Fortunately, you can take preventative measures to protect your plumbing this winter. Some of these measures are simple and inexpensive. Here are a few of our tips: 1. Insulate exposed pipes, especially those in unheated areas like crawl spaces and garages.
Insulating pipes is one of the easiest ways to prevent frozen water. Pipe sleeves or heat tape are inexpensive and available at any hardware store. They’re especially important for pipes located in unheated areas, such as basements, attics, and garages, and for outdoor spigots.
For the best results, use insulation paired with electrical heat cable to ensure warm air is reaching the pipes and melting any ice that may form. Also, make sure to seal any gaps where cold air could seep in. This will keep your home more energy-efficient and reduce the risk of freezing.

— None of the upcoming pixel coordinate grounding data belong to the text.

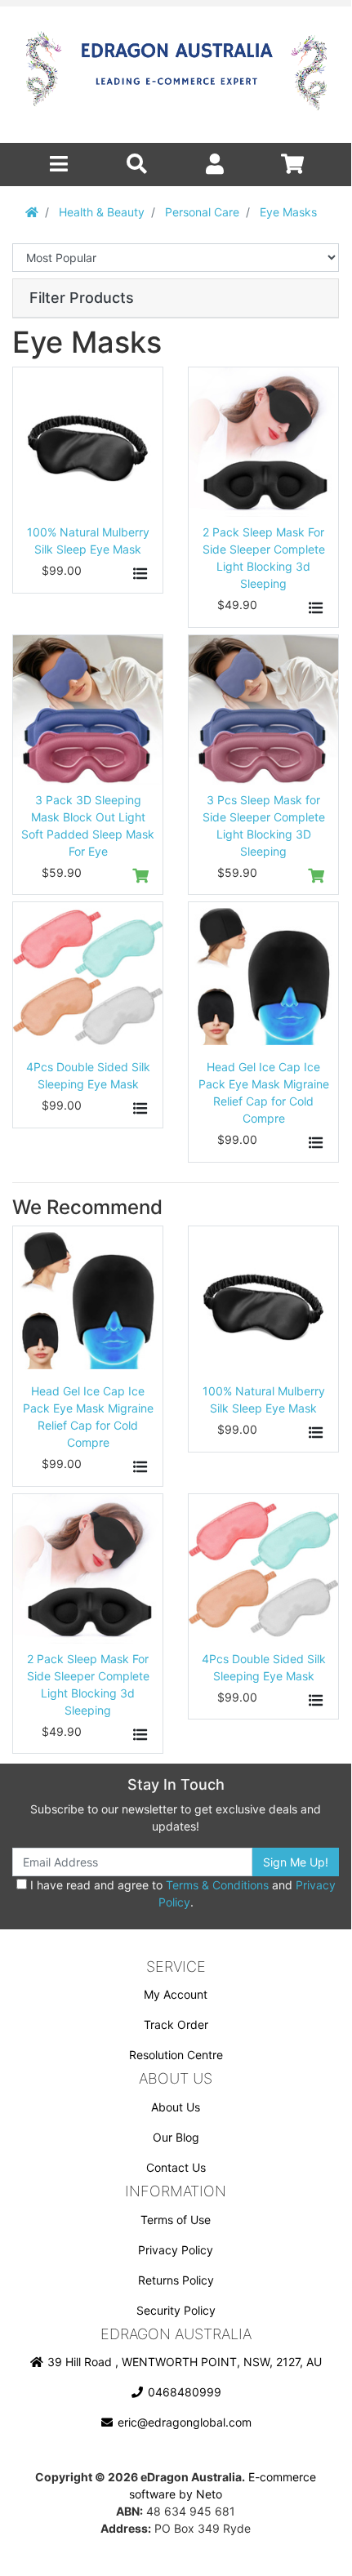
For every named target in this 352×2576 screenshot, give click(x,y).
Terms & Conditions (217, 1885)
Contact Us (176, 2167)
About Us (175, 2107)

Another easy way to prevent frozen pipes is by leaving cabinet doors open under sinks, allowing warm air to circulate and melt any ice that may form. You should also let your faucets drip during cold weather, which relieves pressure and decreases the chance of a pipe bursting. These simple steps can save you a lot of time, money, and headaches this winter!
Turn Off the Water
Frozen pipes can burst and spray water throughout your home or building, soaking carpets, ruining furniture, and damaging walls. The best way to prevent this is by insuring that all water pipes are properly insulated.
This includes outdoor spigots, swimming pool supply lines, and any water line that runs through unheated areas of your home or garage. Insulation sleeves and wraps are available at most hardware and building supply stores.

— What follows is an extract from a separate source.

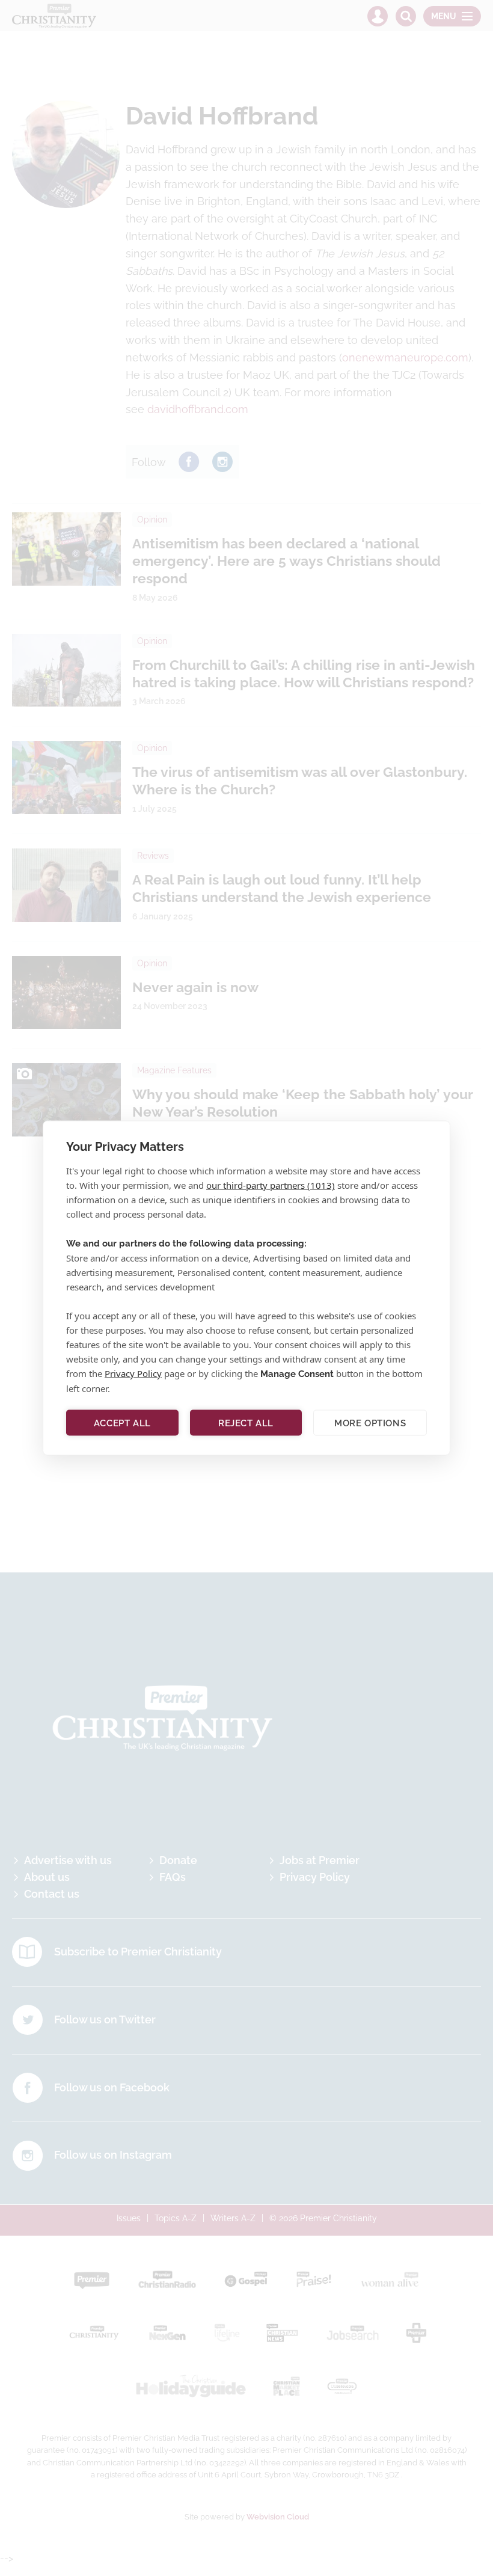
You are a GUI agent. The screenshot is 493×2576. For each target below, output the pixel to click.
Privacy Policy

You should also consider draining your washing machine, dishwasher, and any other household appliances that use water before leaving for a long period of time. This can also help to prevent frozen pipes by reducing the amount of water that remains in your pipes.
If you think a pipe may be frozen, it’s important to turn off the water at its shut-off valve. This will stop any water from flowing through the frozen section of pipe until it thaws and prevents more water damage. It’s also a good idea to open all faucets served by that exposed pipe, so any remaining water can escape as the ice melts.
Turn On the Faucets
If you have plumbing pipes in uninsulated areas, or located against exterior walls, periodically run water through them at a trickle. The constant flow of water prevents the formation of ice in your pipes.
If a pipe freezes, it can be very difficult to thaw without professional help. If you notice that a faucet is frozen, check to see if other faucets are affected by the freeze and turn on those faucets to provide a pathway for water to escape the frozen area. Using home remedies such as hair dryers, space heaters, and electric heating pads wrapped around the frozen pipe can also work to melt a pipe and relieve pressure.
Preventing pipe freezes and bursts can save you the inconvenience and expense of water damage repair costs and possible structural damage to your home. Follow these seven simple steps to protect your plumbing from the harsh winter weather.
Open Cabinet Doors
Leaving cabinet doors open allows warm air to circulate around plumbing under sinks and significantly reduces the likelihood of freezing. This is an easy and effective step that should be included in any winter plumbing preparations plan.
Another simple yet highly effective plumber trick is to leave a drip running through any faucets in your home, particularly those located under sinks. The constant trickle acts as a preventive measure by keeping water flowing throughout the pipes, greatly reducing the chances of freezing or bursting.
It’s also a good idea to shut off and drain all exterior faucets before the first frost. This will prevent hoses from accidentally being turned on in the spring and causing water to flow into your home. This step should be done in any home that includes a shed, garage or other detached building that houses any outdoor plumbing. Insulating these pipes can help too, especially if they’re in unheated areas such as crawl spaces or garages.